By Sgt. 1st Class Jessica Espinosa | 81st Readiness Division | Dec. 18, 2019

JOINT BASE CHARLESTON, S.C. —

The Army Reserve’s 81st Readiness Division out of Fort Jackson, South Carolina, hosted diesel mechanic students from the Dorchester County Career and Technology Center to showcase military vocations and opportunities at a maintenance facility at Joint Base Charleston on Dec. 11, 2019.

The Area Maintenance Support Activity (AMSA) 121 hosted the students and even had some alumni on hand to encourage students to see firsthand the process of ensuring Army vehicles are ready at a moment’s notice for contingency operations.

“This is awesome,” said Nicholas Mahon, 17, after looking at a Light Medium Tactical Vehicle (LMTV). “I would rather have a tool in my hand than a pencil any day.” Mahon added the field trip inspired him to continue on his path as a mechanic in the military after graduation.

DCCTC is the public career center for Dorchester County, serving all four county high schools, local private schools and home/virtual school students. DCCTC offers 19 programs designed to enable students to enter the workforce, military or pursue a college degree with hands-on training and certification.

Their curriculum includes engine repair, fuel supply and management, suspension and brakes, hydraulics systems operation and lighting and instrumentation. The students also learn essential employment skills such as the importance of time management, professionalism and team work.

AMSA technicians Robert Wright, a mechanic at the shop, and David Crowell, an inspector at the shop, both graduated from DCCTC in 1991 and 2004, respectively. Both are also Army Reserve staff sergeants.

Being able to reconnect with the DCCTC staff and new students was powerful, both in the support they could offer and the knowledge the students gained, they said.

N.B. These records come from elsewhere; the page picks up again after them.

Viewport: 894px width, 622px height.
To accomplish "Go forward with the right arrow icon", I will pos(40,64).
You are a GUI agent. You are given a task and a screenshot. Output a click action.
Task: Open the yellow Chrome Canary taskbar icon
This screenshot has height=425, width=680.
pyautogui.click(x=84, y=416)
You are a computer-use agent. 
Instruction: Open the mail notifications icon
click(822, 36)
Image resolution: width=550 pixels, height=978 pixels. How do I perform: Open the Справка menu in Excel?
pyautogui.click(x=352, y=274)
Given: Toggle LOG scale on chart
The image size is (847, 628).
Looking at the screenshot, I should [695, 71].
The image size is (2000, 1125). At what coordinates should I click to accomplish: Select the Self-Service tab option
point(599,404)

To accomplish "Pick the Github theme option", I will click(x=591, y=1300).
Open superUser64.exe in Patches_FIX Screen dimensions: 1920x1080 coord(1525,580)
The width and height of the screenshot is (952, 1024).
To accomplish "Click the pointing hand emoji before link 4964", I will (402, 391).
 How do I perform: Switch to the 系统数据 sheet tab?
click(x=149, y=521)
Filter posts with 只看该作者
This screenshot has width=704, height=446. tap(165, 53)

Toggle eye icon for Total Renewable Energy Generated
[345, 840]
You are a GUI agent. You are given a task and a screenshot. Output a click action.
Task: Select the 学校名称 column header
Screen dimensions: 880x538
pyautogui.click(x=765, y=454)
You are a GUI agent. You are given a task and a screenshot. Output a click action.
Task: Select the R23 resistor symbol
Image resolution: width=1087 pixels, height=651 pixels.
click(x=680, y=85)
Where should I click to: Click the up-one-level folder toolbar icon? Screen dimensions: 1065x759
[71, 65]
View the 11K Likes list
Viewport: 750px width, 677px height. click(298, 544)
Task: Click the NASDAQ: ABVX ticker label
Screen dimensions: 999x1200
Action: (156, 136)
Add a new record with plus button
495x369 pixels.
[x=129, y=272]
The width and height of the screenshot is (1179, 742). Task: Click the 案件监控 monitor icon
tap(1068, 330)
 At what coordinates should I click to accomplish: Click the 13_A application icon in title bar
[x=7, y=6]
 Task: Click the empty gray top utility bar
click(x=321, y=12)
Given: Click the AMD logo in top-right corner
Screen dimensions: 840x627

“I didn't even know this maintenance facility was here until after I joined the Army,” Crowell said. “Once I learned of it and started working here, my supervisor liked my work ethic and I was able to work up from my first day Dec. 11, 2005, from a mechanic to an inspector.”

The AMSA is a full-time operation comprised of dual-status Warrior Citizens established to maintain military equipment, especially Army Reserve vehicles, so they may be used for training or deployment on short notice anywhere in the world.

“This is a good opportunity for the students,” said Andre Green, AMSA 121 supervisor. “This skill-set is needed in this community. It’s a good opportunity to let them know we’re here and encourage them to try it. Even if they don’t want to make a career of [the Army Reserve], they would still leave with the benefits from just trying it.”

JB Charleston is home to three Air Force Wings, Navy units and a variety of mission partners from all four branches of the military. The AMSA, managed by the Army’s 81st RD, is one of 11 Army Reserve organizations that support JB Charleston’s mission by maintaining and supporting the equipment Reserve units.